**Jobs**
(a) In the passage about the Classroom Experience Questionnaire, copy everything from "The CEQ was developed" down to "(hereafter termed Equity).", swapping "domains" for "dimensions".
(b) According to the passage about the Classroom Experience Questionnaire, who reviewed its items for face validity?

**Passage provided**
During our review of the existing measurement protocols, it became clear that no single instrument was suited, both in terms of content measured and design procedures employed, for addressing the broad nature of the reform initiative we were attempting with IMPACT. Themes present on existing protocols (i.e., student engagement in lessons, discussions between students and instructors, discussion among students, and student ownership of course material and the learning process) align with the fundamental goals for IMPACT as well as Purdue's experience developing reformed educational practices in STEM. However, from the outset, the scope of the IMPACT project necessitated an extension of the knowledge and experience gained from the extant reform strategies to a larger campus community. We incorporated the strengths from various instruments, focusing on the common elements present in each. The culmination of our efforts resulted in the development of two research protocols. The first took shape as an observational instrument. Simultaneously, the adopted concepts were formatted into a student self-report survey.

Our survey protocol is named the Classroom Experience Questionnaire (CEQ). The CEQ was catalyzed by the instruments named; however, the CEQ was specifically designed to address the temporal and fiscal limitations of observation research as well as the limitations of instructor self-reporting methods (CitationHill et al., 2012). The process of creating the CEQ involved an adaptation and transformation of constructs present on the cited protocols, such that selected items were translated into classroom practices that could be measured by student self-report as well as through observational methods. One of the primary differences between the CEQ and established instruments was making the CEQ more easily interpretable by college students reporting via a web-based survey. We developed descriptors of classroom practices that could be recorded by observers, descriptors that were indicative of a learner-centered classroom, but these descriptors were also designed to be independent of course discipline. The descriptors were written in such a way that they could also be rated by students. These descriptors primarily dealt with instructor practice or class management relating to student-centered, community-based, and engagement-oriented teaching and learning. Items were reviewed for face validity by instructors and students, revised and reconfigured.

We hoped that the CEQ would reflect the strengths of established, valid, and reliable assessment instruments while increasing the applicability of the CEQ instrument to a wider variety of academic disciplines. Further, we hoped that the modifications would allow us to rely on student perception data through a self-report survey methodology to measure the efficacy of reform and avoid the costs associated with administering an observation protocol.

The CEQ was developed around three domains that are reflective of the learner-centered characteristics described: autonomy-supporting learning climate (hereafter termed Learning Community), active construction of knowledge that builds on student prior understanding and experience (hereafter termed Constructivist Pedagogy), and equitable sharing of power and responsibility in the classroom (hereafter termed Equity).

**Records**
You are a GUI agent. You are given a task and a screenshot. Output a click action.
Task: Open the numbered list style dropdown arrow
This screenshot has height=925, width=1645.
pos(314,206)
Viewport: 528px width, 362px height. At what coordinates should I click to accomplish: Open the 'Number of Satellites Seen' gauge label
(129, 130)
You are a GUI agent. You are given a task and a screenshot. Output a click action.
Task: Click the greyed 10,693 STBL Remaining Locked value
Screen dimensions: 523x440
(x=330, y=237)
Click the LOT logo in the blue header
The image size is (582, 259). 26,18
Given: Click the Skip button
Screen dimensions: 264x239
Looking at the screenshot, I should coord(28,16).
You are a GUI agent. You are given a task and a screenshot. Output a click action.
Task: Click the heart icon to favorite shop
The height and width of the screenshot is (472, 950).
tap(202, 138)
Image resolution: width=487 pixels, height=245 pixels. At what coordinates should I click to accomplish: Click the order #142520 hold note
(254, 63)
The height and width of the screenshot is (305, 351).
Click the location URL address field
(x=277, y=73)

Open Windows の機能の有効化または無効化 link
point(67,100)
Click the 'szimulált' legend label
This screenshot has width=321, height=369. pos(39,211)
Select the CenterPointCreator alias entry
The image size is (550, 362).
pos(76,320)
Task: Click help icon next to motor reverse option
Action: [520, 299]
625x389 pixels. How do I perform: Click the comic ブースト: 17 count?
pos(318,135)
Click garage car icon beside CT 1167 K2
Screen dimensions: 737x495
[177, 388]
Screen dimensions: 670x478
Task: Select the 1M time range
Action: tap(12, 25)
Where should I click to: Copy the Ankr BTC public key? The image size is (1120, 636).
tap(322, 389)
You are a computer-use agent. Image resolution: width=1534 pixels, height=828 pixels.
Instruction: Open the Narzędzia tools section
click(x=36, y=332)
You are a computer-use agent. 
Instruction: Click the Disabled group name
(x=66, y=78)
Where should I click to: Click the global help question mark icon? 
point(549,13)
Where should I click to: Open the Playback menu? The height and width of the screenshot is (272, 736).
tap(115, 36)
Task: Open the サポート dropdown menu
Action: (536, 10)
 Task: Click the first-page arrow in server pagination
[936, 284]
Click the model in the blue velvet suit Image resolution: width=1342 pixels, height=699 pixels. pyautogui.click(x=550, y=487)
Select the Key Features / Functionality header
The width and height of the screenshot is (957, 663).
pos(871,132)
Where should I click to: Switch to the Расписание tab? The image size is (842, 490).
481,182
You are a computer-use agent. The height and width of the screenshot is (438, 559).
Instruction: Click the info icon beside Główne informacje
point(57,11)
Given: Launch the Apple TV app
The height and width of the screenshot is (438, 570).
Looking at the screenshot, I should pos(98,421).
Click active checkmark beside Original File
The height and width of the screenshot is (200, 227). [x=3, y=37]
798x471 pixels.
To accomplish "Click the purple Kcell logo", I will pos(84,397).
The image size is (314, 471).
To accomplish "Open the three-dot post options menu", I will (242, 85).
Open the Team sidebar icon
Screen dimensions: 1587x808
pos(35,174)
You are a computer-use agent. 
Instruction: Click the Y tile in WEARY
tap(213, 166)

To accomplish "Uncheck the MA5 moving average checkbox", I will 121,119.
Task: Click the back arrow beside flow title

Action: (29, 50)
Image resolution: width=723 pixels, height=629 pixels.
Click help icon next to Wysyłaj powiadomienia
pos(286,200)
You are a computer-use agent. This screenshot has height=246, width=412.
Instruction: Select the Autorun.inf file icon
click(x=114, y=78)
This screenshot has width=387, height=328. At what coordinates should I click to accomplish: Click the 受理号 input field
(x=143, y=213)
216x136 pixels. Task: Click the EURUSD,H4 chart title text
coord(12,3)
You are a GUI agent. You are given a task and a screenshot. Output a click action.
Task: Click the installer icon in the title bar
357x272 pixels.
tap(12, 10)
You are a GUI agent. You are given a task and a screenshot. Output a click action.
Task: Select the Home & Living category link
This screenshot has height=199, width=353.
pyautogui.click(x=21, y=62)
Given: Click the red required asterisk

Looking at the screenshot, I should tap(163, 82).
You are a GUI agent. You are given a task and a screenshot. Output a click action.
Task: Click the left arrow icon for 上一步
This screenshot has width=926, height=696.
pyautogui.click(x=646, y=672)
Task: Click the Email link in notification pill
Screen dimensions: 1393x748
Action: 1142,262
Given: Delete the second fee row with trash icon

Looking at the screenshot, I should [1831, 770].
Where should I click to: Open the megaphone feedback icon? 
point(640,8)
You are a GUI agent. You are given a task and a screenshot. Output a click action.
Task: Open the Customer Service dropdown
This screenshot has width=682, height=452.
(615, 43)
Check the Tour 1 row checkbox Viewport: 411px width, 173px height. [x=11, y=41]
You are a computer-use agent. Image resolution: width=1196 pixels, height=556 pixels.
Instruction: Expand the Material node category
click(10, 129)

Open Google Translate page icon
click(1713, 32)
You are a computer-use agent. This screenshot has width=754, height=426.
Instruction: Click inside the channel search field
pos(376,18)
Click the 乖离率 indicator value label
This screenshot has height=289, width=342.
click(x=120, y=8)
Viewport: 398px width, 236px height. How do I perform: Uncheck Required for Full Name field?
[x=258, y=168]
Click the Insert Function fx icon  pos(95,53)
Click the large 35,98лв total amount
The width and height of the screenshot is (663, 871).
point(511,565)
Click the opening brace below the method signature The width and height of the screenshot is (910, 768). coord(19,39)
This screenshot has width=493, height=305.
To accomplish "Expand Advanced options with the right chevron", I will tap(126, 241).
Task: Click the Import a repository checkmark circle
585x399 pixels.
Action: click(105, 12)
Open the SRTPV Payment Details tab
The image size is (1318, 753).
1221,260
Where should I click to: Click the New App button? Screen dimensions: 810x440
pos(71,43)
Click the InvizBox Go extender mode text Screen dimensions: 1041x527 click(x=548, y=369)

**Solved problems**
(a)
The CEQ was developed around three dimensions that are reflective of the learner-centered characteristics described: autonomy-supporting learning climate (hereafter termed Learning Community), active construction of knowledge that builds on student prior understanding and experience (hereafter termed Constructivist Pedagogy), and equitable sharing of power and responsibility in the classroom (hereafter termed Equity).

(b) Instructors and students.